Anyway, the day started out with a talk by
Dinu Li, photographer and video artist. It was quite interesting to hear his talk, but at first I thought I would have liked to hear about his images, but then of course, this wasn’t about his art, it was about his experience of exhibiting his self-generated projects, of obtaining funding and residencies (where he is paid to recharge his batteries - an excellent idea, but frowned upon I gather...).

One of the things he came up with was that he never self-finances, he always used grants or commissions. I guess that’s easier said than done, even when you’re established, but more on this later... Another thing that he has drummed home is the subject of networking, and how he has a support network of around 10 people he can count on, and maybe another tier of 50 or so people. Networking is something I’ve never been very good at, but it’s becoming more and more apparent that I need to get to grips with it. Again, more on this later...

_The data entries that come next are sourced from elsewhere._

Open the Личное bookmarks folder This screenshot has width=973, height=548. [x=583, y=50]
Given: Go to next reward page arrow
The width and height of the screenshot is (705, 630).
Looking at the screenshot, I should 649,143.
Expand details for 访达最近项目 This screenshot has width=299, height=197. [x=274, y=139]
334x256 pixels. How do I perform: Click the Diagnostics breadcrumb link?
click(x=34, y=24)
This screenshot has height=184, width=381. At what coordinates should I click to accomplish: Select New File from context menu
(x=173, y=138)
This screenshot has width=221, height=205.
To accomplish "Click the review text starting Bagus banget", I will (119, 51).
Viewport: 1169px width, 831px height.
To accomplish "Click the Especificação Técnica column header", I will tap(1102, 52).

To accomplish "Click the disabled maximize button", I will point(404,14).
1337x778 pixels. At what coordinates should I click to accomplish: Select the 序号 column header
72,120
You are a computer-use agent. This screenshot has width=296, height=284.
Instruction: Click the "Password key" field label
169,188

The projects that Dinu has been involved with are concerned with culture, and some are Chinese in location. With a 2010 project, the nature of the piece became apparent quite by chance - he was on a bus and saw some people gathered in the middle of a dual-carriageway. Getting of the bus to see what happened, he discovered the people used to live in that very spot, and that the “developers” had demolished the village to build the road. This moment of serendipity spawned his video installation. OK, this is maybe a long way around in saying that sometimes projects just “happen”, and that I should take some solace from this - I tend to take to much time worrying about how things will be before they’ve actually had chance to fully gestate. I’m constricting the natural development of my projects. I need to let them develop, and maybe take some of the self-applied pressure off at the same time.

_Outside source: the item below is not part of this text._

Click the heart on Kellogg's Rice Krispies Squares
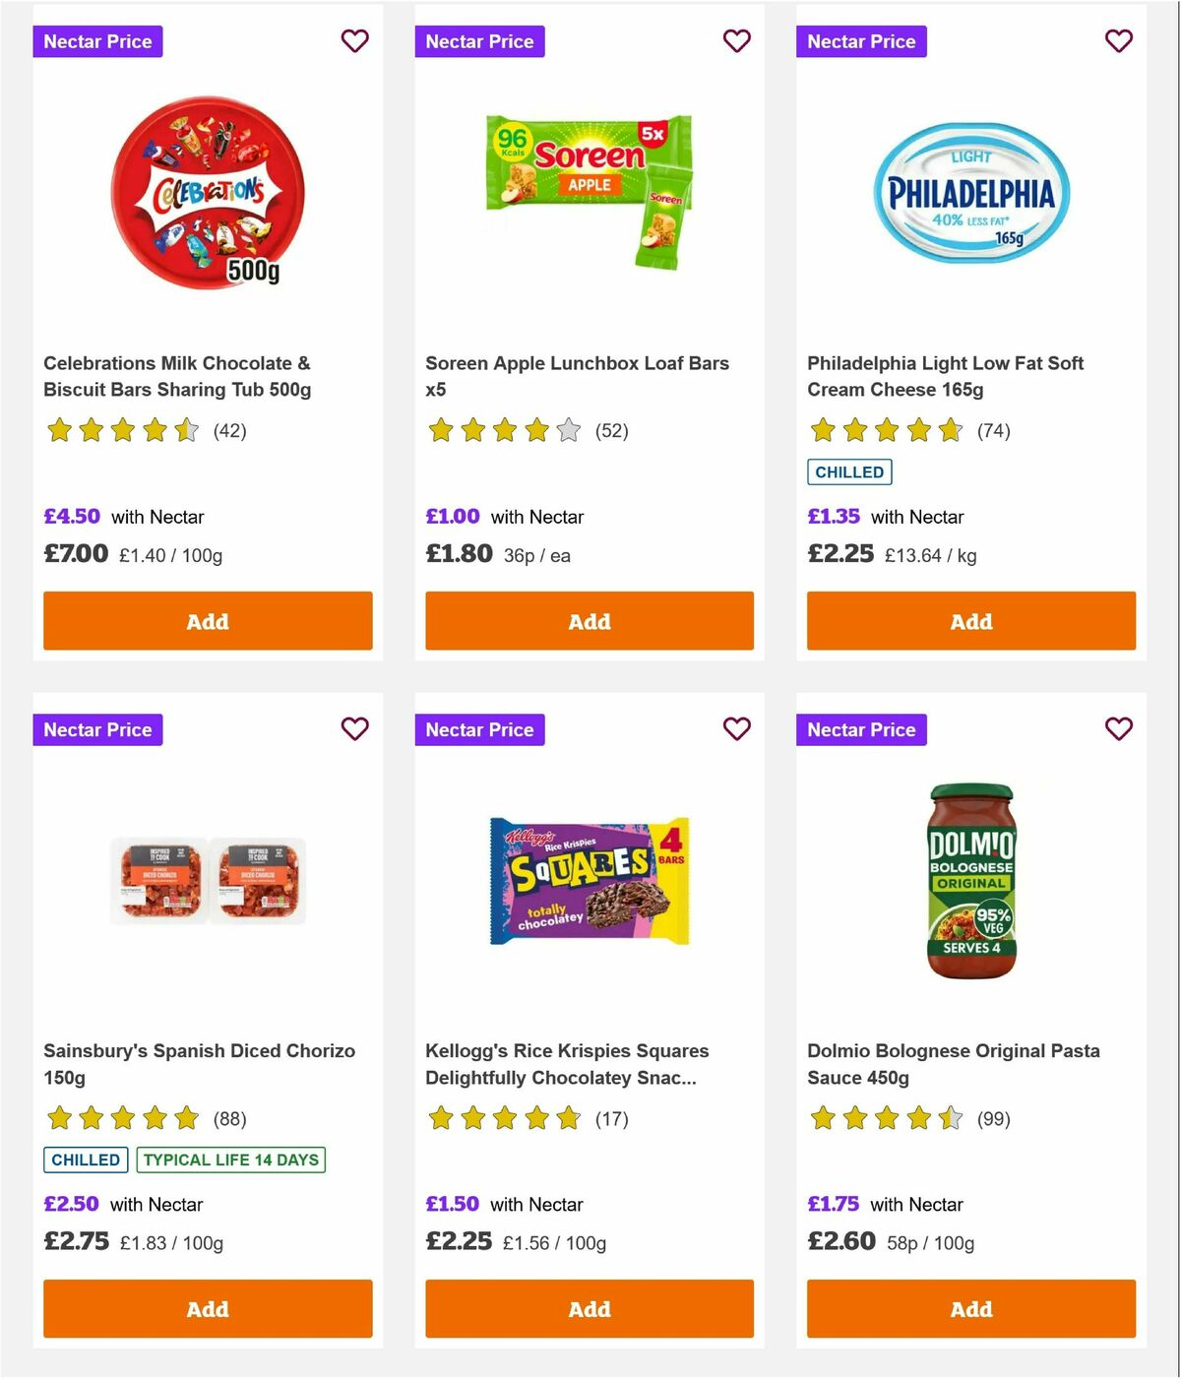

Something else that I took great pleasure in hearing is that he creates work for himself, not to massage the ego of others. This sounds so obvious, but it’s all too easy to worry about what others think about your work. If I take my
Roundabouts series, this was a difficult one for me to put out there for people to see. Yes I’ve done it, but not to the same degree as my later Night Walk series, which is much ‘safer’ and parts of which are up for sale in the Saatchi online gallery (no joy on this yet though). Part of this is also tied up in the “generosity” of the image (and the caption for that matter). If an image tells everything, and is supported by the caption, we’ve become accustomed to seeing that, accepting it and moving on. There is no need for the viewer to engage with the image, everything is given to them on a plate. Some people need this, granted (and I was there not too long ago myself, I guess), and I’m always being asked to put stories with my photographs so people can relate to them, to make them sell better. I guess it depends on the market...

I had to step out for the second part of the seminar, a talk by Lucy from the
Ceri Hand gallery. Flicking through their pamphlet that was handed out on the day, they’re perhaps not quite my “thing”, but no doubt she dispensed a bucket full of useful information that I missed...

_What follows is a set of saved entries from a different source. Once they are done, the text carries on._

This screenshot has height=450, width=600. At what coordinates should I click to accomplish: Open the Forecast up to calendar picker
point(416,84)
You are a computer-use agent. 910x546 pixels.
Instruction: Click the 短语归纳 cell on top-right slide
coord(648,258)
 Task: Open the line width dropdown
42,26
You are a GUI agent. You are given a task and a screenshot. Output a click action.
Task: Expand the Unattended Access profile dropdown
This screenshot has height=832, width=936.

Later, it was a discussion on marketing (and yes, I’m now signed up as a twit) and grants, and very useful this was too, especially concerning the ACE. OK, the information is actually available on the Internet, but as with most things you have to know it’s available in order to look for and find it. Perhaps this is the more significant part of what I found out on this day. Not that Dinu Li got off a bus, but the host of information about gallery names, resources and the like. Not to mention the kick up the backside to actually do more to promote myself...

I’ll poor over my scribblings in conjunction with the electronic notes package that I’m expecting to receive from Redeye, and no doubt I will post more on here.
Yes, an informative day and happy I went.